## [Exercise input]
════

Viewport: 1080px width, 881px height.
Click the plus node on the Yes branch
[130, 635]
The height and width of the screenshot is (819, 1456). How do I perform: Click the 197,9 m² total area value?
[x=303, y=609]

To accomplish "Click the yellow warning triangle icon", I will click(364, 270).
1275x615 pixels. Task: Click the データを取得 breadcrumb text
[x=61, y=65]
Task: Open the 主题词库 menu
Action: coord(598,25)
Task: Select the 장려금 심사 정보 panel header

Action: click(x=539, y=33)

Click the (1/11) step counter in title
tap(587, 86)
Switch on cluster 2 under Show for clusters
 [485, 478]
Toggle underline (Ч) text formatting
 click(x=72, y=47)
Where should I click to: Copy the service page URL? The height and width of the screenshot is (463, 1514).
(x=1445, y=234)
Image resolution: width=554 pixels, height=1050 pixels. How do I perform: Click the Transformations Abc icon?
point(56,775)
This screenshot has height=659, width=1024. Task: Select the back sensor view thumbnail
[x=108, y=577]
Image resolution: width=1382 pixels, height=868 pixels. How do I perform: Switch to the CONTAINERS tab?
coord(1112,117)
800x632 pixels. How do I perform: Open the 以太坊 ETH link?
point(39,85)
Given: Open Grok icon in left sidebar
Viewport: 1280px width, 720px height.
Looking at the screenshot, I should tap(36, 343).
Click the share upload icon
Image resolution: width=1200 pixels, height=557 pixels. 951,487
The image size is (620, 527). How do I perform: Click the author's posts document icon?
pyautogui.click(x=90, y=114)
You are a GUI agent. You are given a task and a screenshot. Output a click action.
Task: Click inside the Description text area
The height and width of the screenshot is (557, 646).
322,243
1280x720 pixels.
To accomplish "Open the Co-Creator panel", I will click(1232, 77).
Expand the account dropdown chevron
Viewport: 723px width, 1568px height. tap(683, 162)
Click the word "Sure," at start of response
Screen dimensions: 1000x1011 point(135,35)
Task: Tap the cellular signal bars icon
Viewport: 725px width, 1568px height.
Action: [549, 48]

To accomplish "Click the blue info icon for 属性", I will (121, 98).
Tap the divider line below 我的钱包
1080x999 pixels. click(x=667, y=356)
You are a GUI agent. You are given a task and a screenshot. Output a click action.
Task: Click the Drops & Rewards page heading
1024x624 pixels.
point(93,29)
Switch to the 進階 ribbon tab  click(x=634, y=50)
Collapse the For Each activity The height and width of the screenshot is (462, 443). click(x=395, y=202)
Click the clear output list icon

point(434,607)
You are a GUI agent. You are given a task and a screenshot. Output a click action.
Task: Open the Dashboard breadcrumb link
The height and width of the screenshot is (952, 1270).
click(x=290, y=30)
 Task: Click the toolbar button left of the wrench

════

## [Objective]
Can you convert every line of the records above into a JSON list of strings, one string per line, leaving out the blank lines?

## [Answer in full]
[
  "Viewport: 1080px width, 881px height.",
  "Click the plus node on the Yes branch",
  "[130, 635]",
  "The height and width of the screenshot is (819, 1456). How do I perform: Click the 197,9 m² total area value?",
  "[x=303, y=609]",
  "To accomplish \"Click the yellow warning triangle icon\", I will click(364, 270).",
  "1275x615 pixels. Task: Click the データを取得 breadcrumb text",
  "[x=61, y=65]",
  "Task: Open the 主题词库 menu",
  "Action: coord(598,25)",
  "Task: Select the 장려금 심사 정보 panel header",
  "Action: click(x=539, y=33)",
  "Click the (1/11) step counter in title",
  "tap(587, 86)",
  "Switch on cluster 2 under Show for clusters",
  " [485, 478]",
  "Toggle underline (Ч) text formatting",
  " click(x=72, y=47)",
  "Where should I click to: Copy the service page URL? The height and width of the screenshot is (463, 1514).",
  "(x=1445, y=234)",
  "Image resolution: width=554 pixels, height=1050 pixels. How do I perform: Click the Transformations Abc icon?",
  "point(56,775)",
  "This screenshot has height=659, width=1024. Task: Select the back sensor view thumbnail",
  "[x=108, y=577]",
  "Image resolution: width=1382 pixels, height=868 pixels. How do I perform: Switch to the CONTAINERS tab?",
  "coord(1112,117)",
  "800x632 pixels. How do I perform: Open the 以太坊 ETH link?",
  "point(39,85)",
  "Given: Open Grok icon in left sidebar",
  "Viewport: 1280px width, 720px height.",
  "Looking at the screenshot, I should tap(36, 343).",
  "Click the share upload icon",
  "Image resolution: width=1200 pixels, height=557 pixels. 951,487",
  "The image size is (620, 527). How do I perform: Click the author's posts document icon?",
  "pyautogui.click(x=90, y=114)",
  "You are a GUI agent. You are given a task and a screenshot. Output a click action.",
  "Task: Click inside the Description text area",
  "The height and width of the screenshot is (557, 646).",
  "322,243",
  "1280x720 pixels.",
  "To accomplish \"Open the Co-Creator panel\", I will click(1232, 77).",
  "Expand the account dropdown chevron",
  "Viewport: 723px width, 1568px height. tap(683, 162)",
  "Click the word \"Sure,\" at start of response",
  "Screen dimensions: 1000x1011 point(135,35)",
  "Task: Tap the cellular signal bars icon",
  "Viewport: 725px width, 1568px height.",
  "Action: [549, 48]",
  "To accomplish \"Click the blue info icon for 属性\", I will (121, 98).",
  "Tap the divider line below 我的钱包",
  "1080x999 pixels. click(x=667, y=356)",
  "You are a GUI agent. You are given a task and a screenshot. Output a click action.",
  "Task: Click the Drops & Rewards page heading",
  "1024x624 pixels.",
  "point(93,29)",
  "Switch to the 進階 ribbon tab  click(x=634, y=50)",
  "Collapse the For Each activity The height and width of the screenshot is (462, 443). click(x=395, y=202)",
  "Click the clear output list icon",
  "point(434,607)",
  "You are a GUI agent. You are given a task and a screenshot. Output a click action.",
  "Task: Open the Dashboard breadcrumb link",
  "The height and width of the screenshot is (952, 1270).",
  "click(x=290, y=30)",
  " Task: Click the toolbar button left of the wrench"
]